CPUs and Registers

CPUs and Registers

TL; DR

·      CPU architecture defines how instructions are executed:

o  CISC = complex but fewer instructions

o  RISC = simple but more instructions

·      Processor bitness (16-bit, 32-bit, 64-bit, etc.) depends on the size of registers
and memory addresses, not the instruction length.

·      Registers are the CPU’s fastest memory:

o  General-Purpose Registers store operands, intermediate results, and memory addresses for computations.

o  Instruction Pointer (IP/PC) tracks the next instruction.

o  Flags Register tracks CPU state for decision-making (Zero, Sign, Carry, Overflow, Parity, Auxiliary).

·      Implementation evolution:

8-bit CPUs: single 8-bit A register.

o  16-bit CPUs: AX (16-bit), accessible as AL (low 8 bits) and AH (high 8 bits);
only AX, BX, CX, DX allow high/low byte access.

o  32-bit CPUs: EAX (32-bit), still accessible as AX, AL, AH; same restrictions for
EAX, EBX, ECX, EDX.

o  64-bit CPUs: RAX (64-bit), accessible as RAX (64-bit), EAX (32-bit), AX
(16-bit), AL/AH (8-bit); new low-byte registers added for other General Purpose Registers – SI, DI, SP, BP – low 8 bits only.

·      Types of registers: General-Purpose, Special-Purpose, Segment Registers (CS, DS, SS,
ES, FS, GS). Some registers not covered here for simplicity. 

·      AMD introduced 64-bit architecture and created a new naming convention.

Intro

This is a very basic post about CPUs and registers. It discusses the evolution of CPUs over time and how the implementation of registers has changed. This information serves as a starting point for learning assembly language and reverse engineering. Efforts were made to avoid unexplained terms, but you may come across some unfamiliar terms, such as the stack, in a few places. Please don’t worry if some terms are unclear; they will be covered in future posts. If you are completely new to this topic, you may not fully understand the uses of different registers, and that’s perfectly fine. These are concepts that one becomes comfortable with through practice and familiarity. Use this post as a starting point to introduce yourself to the very basics and to have an idea about CPU architecture and the types of registers and their implementation across different processors.   

Memory Hierarchy

CPU throughout their working requires different types of memory based on the accessibility. Having the same type of memory for all use cases won’t be efficient. Using only the fastest memory type for all use cases like storing a movie would definitely be inefficient, as these fast-accessible memories are expensive, and having gigabytes of such memory would be costly. Volatility also plays a role. Not all information needs to persist in memory. So, the usage of
non-volatile memory in all scenarios is not the right way, as it’s slow and pointless to use slow non-volatile storage while sacrificing speed. This why there are different types of memories that the CPU can make use of based on the need. This is why the CPU utilizes different types of memory depending on the specific requirements.

Memory Hierarchy:

1.     CPU Registers

2.     Cache Memory

3.     Main Memory (RAM)

4.     Secondary Storage (Hard drives, SSDs)

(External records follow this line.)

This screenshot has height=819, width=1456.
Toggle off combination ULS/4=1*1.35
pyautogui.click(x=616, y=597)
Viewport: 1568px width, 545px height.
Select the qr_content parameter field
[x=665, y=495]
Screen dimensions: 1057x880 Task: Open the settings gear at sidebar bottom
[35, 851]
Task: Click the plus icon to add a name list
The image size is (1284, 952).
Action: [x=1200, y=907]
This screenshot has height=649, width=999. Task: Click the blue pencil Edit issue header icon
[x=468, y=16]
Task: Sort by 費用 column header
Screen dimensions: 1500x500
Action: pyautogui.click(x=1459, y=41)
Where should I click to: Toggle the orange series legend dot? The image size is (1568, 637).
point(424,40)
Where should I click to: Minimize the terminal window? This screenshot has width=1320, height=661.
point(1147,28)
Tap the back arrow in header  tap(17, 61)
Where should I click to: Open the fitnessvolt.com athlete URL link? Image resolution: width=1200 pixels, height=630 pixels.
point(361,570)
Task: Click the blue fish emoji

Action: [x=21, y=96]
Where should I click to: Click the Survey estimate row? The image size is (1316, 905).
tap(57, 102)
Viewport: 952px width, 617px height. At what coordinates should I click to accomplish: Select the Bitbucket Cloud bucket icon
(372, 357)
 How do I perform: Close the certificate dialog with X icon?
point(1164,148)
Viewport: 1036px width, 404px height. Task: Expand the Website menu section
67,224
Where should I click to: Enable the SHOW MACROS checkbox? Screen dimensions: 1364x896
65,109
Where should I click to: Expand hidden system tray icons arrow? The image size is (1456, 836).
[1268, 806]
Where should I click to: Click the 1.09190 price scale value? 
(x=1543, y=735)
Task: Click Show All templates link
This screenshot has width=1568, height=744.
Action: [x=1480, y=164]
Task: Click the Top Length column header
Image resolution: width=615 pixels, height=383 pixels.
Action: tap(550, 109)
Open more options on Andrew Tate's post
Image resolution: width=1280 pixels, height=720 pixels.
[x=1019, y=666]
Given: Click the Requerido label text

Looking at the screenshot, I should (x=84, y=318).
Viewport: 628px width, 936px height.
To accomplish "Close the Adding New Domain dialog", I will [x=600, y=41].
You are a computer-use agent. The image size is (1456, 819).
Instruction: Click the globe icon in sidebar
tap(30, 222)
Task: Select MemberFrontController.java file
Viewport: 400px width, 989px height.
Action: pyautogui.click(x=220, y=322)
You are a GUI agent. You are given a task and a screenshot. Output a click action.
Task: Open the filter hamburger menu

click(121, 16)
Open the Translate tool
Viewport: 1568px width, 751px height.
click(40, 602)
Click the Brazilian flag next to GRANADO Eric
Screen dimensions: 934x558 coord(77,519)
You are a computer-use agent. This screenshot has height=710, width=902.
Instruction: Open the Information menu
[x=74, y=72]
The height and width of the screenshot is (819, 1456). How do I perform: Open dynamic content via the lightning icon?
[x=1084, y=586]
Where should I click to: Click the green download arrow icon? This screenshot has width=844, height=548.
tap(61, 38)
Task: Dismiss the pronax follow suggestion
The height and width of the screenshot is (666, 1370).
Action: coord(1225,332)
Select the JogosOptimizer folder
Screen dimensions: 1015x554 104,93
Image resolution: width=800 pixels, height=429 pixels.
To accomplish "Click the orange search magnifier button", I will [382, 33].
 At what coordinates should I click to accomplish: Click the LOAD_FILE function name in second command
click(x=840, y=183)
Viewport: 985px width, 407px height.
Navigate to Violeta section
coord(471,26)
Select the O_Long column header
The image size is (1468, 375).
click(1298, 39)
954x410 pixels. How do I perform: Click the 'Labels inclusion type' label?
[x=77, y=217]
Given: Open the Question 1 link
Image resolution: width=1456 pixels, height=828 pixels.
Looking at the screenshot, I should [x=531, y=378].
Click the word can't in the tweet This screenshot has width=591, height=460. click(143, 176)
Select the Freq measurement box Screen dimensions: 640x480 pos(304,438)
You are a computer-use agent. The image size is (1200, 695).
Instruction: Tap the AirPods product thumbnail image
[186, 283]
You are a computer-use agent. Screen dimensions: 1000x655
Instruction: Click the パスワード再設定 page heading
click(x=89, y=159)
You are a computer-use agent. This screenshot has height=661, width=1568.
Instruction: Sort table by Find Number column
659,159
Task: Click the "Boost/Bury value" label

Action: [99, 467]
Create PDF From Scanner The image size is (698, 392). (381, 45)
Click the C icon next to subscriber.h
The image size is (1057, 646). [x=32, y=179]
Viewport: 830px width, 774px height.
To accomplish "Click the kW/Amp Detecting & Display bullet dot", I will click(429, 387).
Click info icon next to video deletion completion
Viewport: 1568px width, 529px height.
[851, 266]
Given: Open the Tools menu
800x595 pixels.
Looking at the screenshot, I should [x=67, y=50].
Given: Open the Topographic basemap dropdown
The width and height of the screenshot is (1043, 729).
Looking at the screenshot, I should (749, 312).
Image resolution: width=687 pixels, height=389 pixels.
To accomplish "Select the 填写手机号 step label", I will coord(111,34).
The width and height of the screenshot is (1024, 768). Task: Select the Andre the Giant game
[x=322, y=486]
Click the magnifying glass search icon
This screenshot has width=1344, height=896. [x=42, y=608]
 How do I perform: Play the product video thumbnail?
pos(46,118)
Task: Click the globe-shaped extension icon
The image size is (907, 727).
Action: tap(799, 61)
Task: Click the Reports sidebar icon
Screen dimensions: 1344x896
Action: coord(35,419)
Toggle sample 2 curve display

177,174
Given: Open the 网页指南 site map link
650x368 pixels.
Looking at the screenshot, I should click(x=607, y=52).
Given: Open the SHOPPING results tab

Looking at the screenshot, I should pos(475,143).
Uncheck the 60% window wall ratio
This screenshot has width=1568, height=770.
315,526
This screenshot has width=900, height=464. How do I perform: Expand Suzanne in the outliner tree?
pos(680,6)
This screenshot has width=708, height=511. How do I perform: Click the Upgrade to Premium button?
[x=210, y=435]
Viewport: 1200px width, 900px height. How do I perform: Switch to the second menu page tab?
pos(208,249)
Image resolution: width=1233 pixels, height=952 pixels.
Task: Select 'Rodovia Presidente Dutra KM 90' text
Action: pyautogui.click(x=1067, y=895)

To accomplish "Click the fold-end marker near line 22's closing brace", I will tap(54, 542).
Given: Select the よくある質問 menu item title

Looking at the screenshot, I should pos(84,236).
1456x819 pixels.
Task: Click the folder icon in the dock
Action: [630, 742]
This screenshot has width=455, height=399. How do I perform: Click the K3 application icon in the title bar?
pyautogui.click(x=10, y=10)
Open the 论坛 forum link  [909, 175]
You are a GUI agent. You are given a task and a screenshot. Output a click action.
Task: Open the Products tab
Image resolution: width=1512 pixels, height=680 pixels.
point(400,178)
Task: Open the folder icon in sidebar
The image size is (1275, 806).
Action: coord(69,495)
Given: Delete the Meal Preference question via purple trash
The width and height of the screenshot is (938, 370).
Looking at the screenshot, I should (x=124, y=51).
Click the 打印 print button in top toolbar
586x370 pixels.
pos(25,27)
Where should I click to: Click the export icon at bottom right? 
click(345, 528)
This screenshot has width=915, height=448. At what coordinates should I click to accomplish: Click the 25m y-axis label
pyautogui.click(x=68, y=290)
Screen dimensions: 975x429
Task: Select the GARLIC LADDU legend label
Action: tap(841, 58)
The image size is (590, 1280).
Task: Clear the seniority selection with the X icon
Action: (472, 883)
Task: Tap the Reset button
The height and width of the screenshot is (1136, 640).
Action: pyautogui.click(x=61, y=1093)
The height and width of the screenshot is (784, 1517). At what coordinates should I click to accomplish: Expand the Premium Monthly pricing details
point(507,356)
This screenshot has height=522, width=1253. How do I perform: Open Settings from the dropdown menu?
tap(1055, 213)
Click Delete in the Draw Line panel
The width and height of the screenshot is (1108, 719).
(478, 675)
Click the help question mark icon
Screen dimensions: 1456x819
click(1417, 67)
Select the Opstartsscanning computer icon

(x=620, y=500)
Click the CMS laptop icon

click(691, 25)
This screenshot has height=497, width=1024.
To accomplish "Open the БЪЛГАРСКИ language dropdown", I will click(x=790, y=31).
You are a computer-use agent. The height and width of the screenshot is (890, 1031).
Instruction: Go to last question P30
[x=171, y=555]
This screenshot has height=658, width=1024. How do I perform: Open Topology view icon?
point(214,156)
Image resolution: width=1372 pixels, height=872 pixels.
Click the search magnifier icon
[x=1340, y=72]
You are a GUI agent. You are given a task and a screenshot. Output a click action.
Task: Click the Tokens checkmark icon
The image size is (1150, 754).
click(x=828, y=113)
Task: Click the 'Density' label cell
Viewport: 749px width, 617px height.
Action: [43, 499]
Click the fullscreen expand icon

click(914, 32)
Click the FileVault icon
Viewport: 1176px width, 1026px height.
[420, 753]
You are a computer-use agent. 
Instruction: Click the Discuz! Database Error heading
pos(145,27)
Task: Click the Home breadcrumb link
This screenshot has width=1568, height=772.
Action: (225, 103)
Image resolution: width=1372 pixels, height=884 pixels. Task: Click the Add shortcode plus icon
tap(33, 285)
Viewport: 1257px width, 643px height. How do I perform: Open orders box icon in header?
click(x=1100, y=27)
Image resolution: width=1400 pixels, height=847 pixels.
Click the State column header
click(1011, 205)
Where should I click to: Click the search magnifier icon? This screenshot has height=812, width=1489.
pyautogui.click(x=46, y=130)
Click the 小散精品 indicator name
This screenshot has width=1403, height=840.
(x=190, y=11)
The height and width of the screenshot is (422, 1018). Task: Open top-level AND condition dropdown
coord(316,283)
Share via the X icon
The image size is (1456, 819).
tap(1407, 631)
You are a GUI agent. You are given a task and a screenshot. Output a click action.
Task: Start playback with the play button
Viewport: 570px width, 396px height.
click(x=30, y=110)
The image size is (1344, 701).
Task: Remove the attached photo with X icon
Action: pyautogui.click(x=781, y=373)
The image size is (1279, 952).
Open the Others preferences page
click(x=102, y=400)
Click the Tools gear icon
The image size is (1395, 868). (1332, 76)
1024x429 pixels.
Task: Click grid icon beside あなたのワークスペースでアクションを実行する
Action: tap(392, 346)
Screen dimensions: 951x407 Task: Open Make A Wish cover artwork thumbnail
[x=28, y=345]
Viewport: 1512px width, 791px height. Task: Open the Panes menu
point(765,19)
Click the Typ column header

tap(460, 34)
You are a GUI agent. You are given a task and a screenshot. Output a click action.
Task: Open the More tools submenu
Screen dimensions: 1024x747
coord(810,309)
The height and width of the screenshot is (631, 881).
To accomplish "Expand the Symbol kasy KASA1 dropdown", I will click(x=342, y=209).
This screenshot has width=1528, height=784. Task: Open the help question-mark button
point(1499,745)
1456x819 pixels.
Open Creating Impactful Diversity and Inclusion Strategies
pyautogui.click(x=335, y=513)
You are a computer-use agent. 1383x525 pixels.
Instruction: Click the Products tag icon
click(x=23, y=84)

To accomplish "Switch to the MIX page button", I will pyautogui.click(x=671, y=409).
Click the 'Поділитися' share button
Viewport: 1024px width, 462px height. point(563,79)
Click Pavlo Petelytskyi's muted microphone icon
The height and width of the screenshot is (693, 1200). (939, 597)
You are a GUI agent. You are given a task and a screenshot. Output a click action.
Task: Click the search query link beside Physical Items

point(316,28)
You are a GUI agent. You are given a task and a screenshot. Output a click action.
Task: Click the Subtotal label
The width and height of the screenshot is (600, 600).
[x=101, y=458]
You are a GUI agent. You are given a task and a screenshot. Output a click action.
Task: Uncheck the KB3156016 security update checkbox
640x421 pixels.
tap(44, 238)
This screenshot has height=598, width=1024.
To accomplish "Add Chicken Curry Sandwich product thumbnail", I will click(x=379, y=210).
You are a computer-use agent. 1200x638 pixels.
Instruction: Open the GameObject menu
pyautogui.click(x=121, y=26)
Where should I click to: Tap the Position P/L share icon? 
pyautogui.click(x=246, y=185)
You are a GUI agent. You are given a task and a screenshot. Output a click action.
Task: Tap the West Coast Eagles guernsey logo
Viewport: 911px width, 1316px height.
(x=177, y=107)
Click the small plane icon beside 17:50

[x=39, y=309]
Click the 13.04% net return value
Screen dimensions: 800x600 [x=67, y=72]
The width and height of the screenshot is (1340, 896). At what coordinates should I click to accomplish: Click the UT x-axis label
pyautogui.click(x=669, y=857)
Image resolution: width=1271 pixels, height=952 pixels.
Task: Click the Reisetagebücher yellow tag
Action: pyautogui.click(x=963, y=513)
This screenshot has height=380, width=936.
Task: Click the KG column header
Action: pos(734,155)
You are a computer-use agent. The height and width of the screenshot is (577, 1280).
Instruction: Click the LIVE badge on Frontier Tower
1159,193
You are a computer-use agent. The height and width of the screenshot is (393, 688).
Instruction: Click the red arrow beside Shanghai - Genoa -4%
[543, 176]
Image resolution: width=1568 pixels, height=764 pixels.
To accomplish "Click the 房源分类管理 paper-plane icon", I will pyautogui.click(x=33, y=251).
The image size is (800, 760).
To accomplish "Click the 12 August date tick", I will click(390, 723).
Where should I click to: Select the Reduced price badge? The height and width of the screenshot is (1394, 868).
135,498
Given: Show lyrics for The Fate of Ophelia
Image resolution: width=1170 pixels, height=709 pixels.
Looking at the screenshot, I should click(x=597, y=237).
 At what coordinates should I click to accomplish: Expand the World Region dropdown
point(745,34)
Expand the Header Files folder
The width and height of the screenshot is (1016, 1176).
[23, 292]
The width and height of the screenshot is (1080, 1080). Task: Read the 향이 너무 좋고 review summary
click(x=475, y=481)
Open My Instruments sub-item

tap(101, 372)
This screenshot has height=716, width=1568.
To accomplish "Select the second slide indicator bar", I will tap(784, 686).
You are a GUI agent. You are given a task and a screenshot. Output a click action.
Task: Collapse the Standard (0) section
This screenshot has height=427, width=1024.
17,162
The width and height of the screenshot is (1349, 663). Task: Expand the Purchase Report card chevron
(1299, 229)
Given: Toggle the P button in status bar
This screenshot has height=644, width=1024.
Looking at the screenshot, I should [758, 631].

5.     Tertiary Storage (Magnetic tapes, optical
disks)

Use Cases for Each Level

·      CPU Registers: These are the smallest and fastest volatile memory located inside the CPU. The CPU uses registers to hold the data, instructions, and addresses it is actively processing. Registers provide the immediate workspace for instruction execution, enabling extremely fast operations critical for assembly language and low-level programming.

·      Cache Memory: Cache acts as a fast-access intermediary storing frequently used data and instructions recently fetched from main memory. The CPU first checks cache for needed data to minimize the latency of memory access, which helps accelerate instruction execution when registers do not contain the required data.

·      Main Memory (RAM): RAM stores programs and data currently in use. When the required data is not present in cache, CPU fetches it from RAM. While slower than cache, RAM provides a large, volatile storage space for active processes and running applications.

·      Secondary Storage: This includes hard disk drives and solid-state drives that provide non-volatile long-term data storage. The CPU accesses secondary storage via slower I/O
processes only when data is not found in main memory.

·      Tertiary Storage: Used primarily for archival or backup purposes, tertiary storage such as magnetic tapes or optical disks are very large but slow and rarely accessed directly by
the CPU, primarily supporting long-term retention.

CPU Architectures

The history of CPU architecture is a very interesting journey especially if you see the evolution from 4-bit to 64-bit processors. The architecture of a CPU defines how a processor executes instructions and performs computations, balancing speed, power consumption, complexity, and efficiency. CPU architectures fall into two main categories:

·      CISC (Complex Instruction Set Computing) architectures: These processors are designed to handle complex instructions, allowing them to complete tasks with fewer instructions.
However, this complexity leads to higher power consumption. Because of their ability to process intricate tasks efficiently despite using more power, CISC processors are well-suited for personal computing and are commonly found in desktops, laptops, and servers.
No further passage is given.